Saved entries:

★ ★ ★ ★

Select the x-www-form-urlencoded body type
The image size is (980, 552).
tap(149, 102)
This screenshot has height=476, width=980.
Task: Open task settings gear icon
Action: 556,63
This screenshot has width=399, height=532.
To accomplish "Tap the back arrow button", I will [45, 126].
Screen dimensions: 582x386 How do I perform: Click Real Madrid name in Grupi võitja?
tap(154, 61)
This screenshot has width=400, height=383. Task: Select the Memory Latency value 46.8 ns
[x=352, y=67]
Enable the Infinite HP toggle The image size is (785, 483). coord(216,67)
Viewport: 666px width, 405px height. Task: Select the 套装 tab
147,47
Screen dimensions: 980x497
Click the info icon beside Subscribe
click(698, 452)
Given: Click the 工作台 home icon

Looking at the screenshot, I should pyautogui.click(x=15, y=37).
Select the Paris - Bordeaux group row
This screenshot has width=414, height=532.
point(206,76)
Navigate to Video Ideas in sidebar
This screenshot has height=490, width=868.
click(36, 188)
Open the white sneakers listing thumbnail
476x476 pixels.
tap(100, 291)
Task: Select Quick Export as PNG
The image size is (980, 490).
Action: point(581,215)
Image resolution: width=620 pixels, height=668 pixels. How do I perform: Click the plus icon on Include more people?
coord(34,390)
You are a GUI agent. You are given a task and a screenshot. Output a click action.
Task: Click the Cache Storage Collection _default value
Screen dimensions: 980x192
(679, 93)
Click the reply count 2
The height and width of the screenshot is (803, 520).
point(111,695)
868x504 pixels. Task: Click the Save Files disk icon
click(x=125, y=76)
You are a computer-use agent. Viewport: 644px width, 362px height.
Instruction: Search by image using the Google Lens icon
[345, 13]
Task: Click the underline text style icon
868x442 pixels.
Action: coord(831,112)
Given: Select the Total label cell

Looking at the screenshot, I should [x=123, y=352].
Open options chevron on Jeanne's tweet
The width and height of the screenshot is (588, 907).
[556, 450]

★ ★ ★ ★

# What to work on
Report every line above that has the string "agent" in it.

# Answer
You are a GUI agent. You are given a task and a screenshot. Output a click action.
You are a computer-use agent. Viewport: 644px width, 362px height.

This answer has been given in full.